Today, when Patrick called and asked me if I knew about the women of the Congo, I said that I did know about them. They have been haunting me for a long time. In my hopeless, middle-class, first world way, I have not done much about it beyond talk. Sarah and I gave them a fleeting mention in Backwards, but that is not going to change much. They are being raped, systematically, in unbelievable numbers. The government soldiers, the Hutu militias, all sides in the conflict, are raping the women. They rape the children too. A report in the Guardian from last year put the youngest victim at one year old, and the oldest at ninety. The soldiers cut off the women's breasts; they ram rifles up their vaginas; they make them watch while they rape their daughters. A huge number of the women suffer HIV and constant bleeding. Some can no longer walk. Because rape is a huge source of shame in Congolese society, many of the women are shunned by their husbands and families, and find themselves with nowhere to go. So, yes, I know about the women of the Congo.

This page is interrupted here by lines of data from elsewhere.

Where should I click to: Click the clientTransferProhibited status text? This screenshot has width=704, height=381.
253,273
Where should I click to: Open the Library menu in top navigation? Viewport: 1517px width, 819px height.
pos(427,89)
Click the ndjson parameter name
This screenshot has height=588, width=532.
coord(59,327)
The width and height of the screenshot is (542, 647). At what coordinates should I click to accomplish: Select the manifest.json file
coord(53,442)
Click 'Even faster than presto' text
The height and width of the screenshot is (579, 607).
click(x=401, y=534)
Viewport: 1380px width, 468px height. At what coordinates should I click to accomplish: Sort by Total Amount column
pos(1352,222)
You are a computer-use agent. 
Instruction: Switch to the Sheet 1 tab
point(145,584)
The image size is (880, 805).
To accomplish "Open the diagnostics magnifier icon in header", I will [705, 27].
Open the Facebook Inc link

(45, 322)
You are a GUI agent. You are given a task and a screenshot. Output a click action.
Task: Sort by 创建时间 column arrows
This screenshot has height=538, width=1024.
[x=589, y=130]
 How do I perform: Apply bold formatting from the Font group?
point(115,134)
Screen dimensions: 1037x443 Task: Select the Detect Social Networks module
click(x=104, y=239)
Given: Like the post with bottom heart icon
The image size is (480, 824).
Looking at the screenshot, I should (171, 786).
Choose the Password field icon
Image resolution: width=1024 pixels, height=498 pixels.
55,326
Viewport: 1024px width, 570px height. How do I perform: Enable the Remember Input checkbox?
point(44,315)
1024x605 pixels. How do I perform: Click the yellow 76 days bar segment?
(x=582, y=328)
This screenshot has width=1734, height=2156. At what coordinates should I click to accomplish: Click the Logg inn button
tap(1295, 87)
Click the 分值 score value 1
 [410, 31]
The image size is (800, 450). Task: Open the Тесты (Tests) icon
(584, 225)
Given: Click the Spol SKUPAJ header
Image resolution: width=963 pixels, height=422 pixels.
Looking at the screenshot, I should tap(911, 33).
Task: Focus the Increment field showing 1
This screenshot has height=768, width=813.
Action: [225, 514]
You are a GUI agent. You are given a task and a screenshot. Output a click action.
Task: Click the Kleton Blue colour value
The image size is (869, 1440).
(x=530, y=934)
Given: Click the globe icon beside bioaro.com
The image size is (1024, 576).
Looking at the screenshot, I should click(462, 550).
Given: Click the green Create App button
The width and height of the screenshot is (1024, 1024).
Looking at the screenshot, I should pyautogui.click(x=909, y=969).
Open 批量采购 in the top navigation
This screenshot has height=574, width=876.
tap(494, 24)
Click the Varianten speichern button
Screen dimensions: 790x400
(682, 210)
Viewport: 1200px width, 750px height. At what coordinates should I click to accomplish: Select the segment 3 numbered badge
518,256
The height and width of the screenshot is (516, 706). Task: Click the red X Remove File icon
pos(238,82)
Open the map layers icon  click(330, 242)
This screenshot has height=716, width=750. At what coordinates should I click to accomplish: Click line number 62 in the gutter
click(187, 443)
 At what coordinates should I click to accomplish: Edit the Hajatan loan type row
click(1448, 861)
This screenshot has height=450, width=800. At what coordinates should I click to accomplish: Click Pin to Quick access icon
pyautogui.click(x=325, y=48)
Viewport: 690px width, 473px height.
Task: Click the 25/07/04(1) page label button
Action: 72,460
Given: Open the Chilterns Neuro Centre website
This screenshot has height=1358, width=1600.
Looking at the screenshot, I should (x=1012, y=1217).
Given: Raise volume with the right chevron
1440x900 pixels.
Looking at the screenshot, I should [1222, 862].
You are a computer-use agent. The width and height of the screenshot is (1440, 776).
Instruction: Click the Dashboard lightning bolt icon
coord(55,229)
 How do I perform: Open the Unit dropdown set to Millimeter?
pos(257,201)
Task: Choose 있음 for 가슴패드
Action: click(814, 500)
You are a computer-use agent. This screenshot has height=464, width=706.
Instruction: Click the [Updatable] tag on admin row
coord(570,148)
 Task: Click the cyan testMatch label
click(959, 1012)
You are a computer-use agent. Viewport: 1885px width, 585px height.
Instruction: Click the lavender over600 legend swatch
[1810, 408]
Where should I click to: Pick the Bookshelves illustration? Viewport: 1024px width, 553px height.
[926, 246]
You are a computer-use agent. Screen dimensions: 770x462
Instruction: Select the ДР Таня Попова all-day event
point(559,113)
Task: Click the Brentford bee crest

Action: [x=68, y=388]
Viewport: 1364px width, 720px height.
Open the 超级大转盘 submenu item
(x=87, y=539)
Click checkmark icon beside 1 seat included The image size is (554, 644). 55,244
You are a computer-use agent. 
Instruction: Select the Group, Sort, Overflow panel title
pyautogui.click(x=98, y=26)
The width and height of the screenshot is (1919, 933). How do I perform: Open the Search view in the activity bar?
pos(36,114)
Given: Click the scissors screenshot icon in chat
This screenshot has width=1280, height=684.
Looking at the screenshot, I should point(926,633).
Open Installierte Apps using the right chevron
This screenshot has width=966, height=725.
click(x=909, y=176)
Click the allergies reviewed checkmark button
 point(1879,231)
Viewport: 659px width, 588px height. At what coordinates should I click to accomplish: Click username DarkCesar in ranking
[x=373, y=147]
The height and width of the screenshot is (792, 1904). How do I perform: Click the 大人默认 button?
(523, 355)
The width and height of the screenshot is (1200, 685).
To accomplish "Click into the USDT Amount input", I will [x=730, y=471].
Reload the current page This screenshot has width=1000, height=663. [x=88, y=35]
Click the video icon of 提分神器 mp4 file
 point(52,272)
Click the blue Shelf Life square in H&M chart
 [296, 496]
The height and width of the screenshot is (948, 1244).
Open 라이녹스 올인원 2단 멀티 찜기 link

Actionaid are launching a new campaign for them. I accepted Patrick's polite and rather diffident request to make a monthly payment to it. I did not feel the same sense of a joyful bargain that I get with the women and the tap. The suffering is of an order of magnitude that makes my pathetic donation seem almost insulting. I feel very small and very insignificant. But if enough people can find, even in these cash-strapped times, a few pounds a month, Actionaid can go in and help. Patrick seemed quite optimistic. I asked what response he was getting. 'Oh,' he said, 'you know people are very understanding. People are very good.' He paused. 'It's very rewarding work for me,' he said.
This is not a crusading blog. I don't want to hector you with stories of human misery. But the Congolese women don't get much press; the UN seems to have abandoned them; the public cannot take that much agony and degradation day after day, and so, in a way, it is easier to forget. It is a local difficulty in a far away country of which we know nothing. I am writing this because I think that we should never forget.